● **DATA SUPPLIED**
** begin **

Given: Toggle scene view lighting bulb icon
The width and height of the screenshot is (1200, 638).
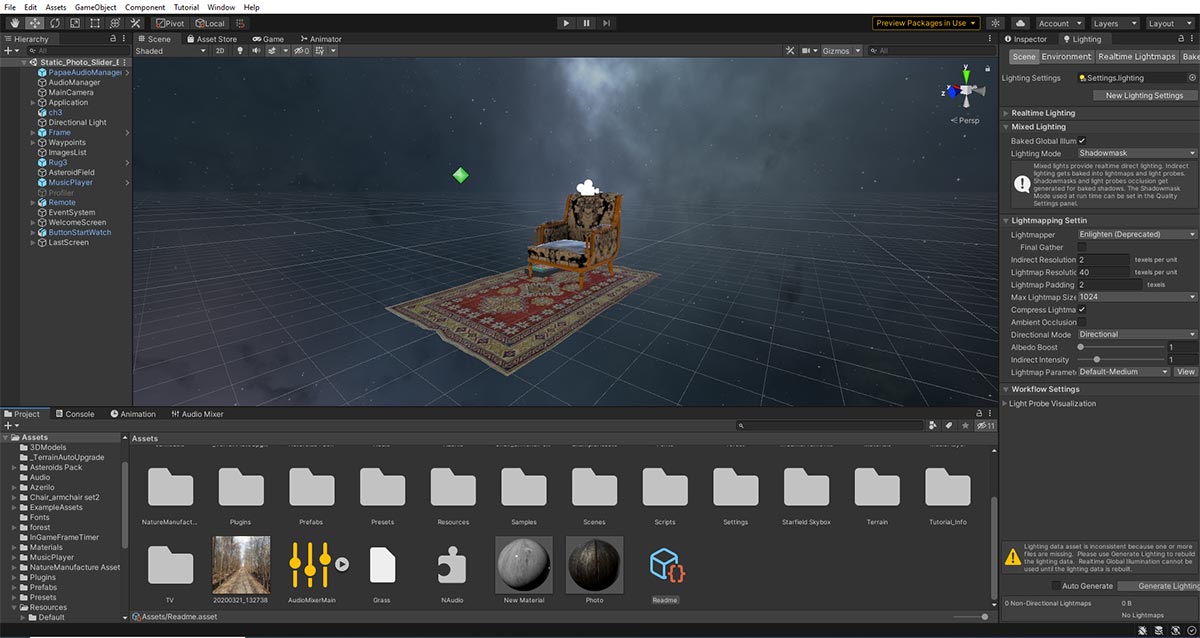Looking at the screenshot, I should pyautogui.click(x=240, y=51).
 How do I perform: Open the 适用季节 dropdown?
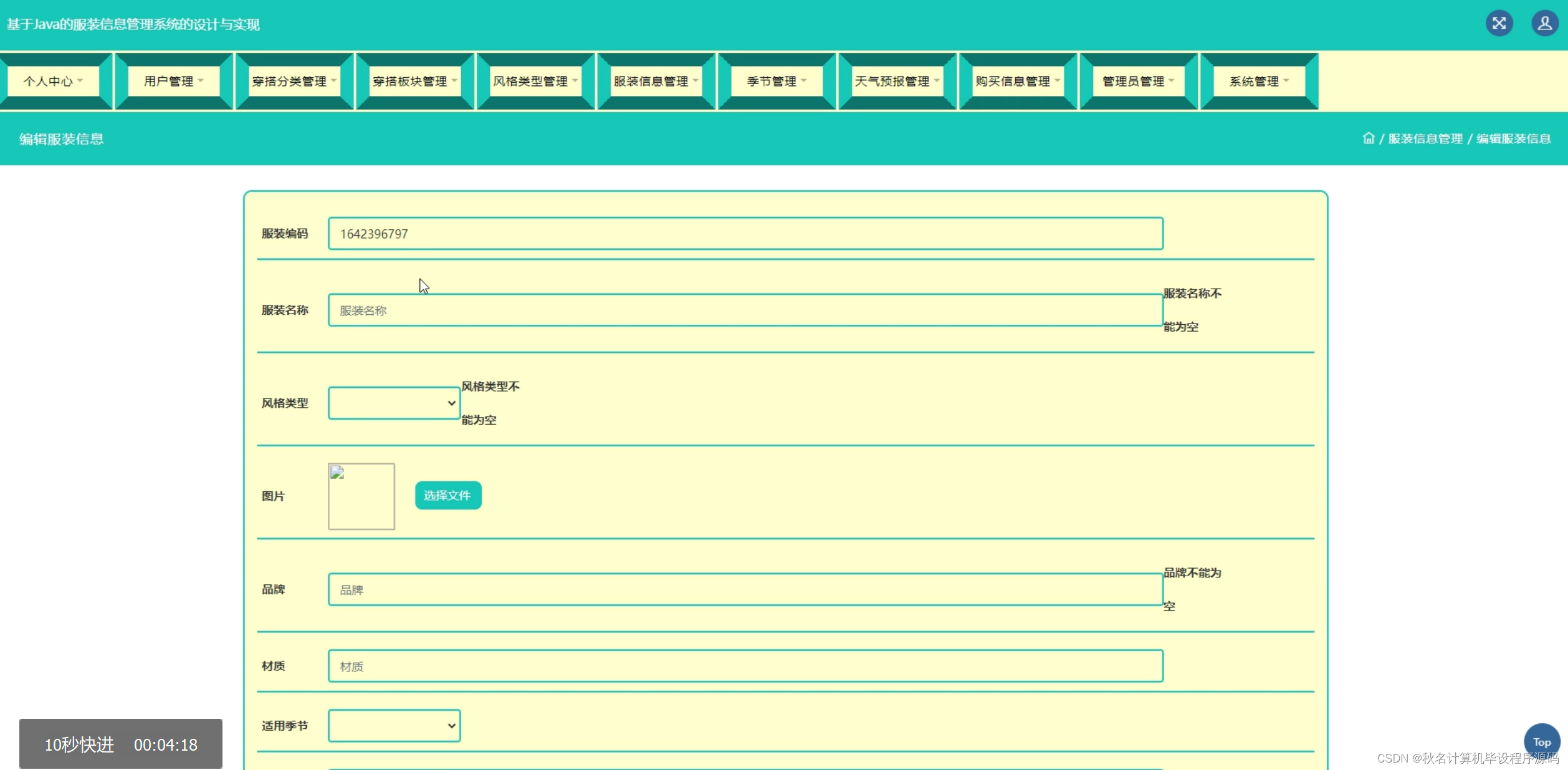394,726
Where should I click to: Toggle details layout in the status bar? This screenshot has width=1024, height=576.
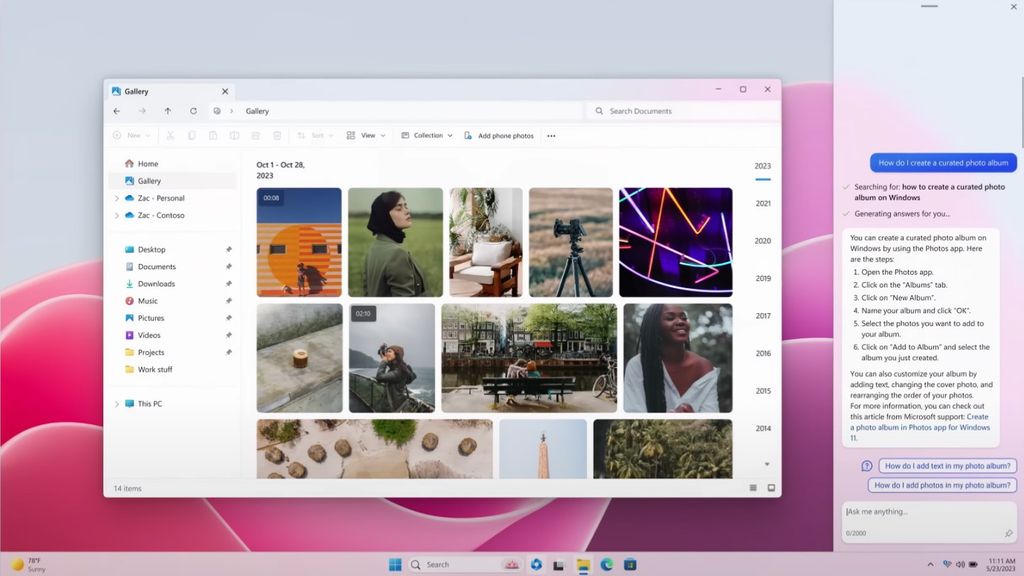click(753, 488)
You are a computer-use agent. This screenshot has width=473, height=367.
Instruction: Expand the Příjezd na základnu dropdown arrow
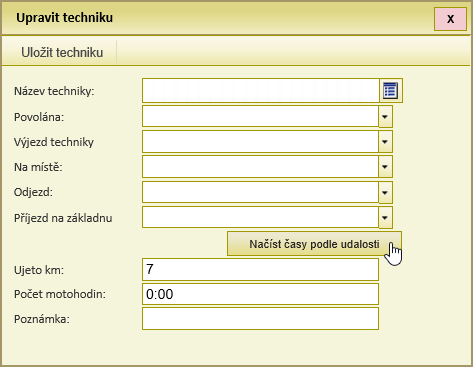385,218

** end **
** begin **

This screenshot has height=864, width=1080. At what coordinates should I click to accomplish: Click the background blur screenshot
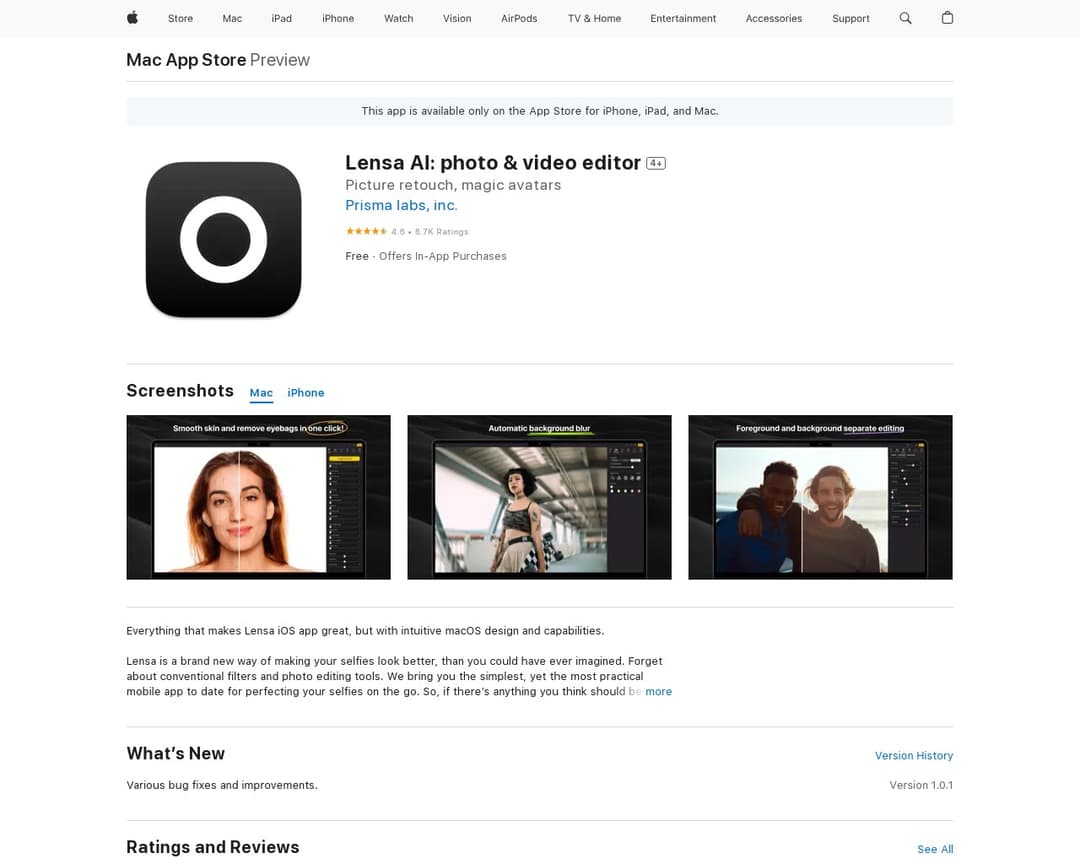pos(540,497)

** end **

● **TASK REQUIREMENTS**
Reproduce word for word the entries from the line with "This screenshot has height=864, width=1080." up to and including the line with "pos(540,497)", leaving out the pictures.

● **RESULT OF THE TASK**
This screenshot has height=864, width=1080. At what coordinates should I click to accomplish: Click the background blur screenshot
pos(540,497)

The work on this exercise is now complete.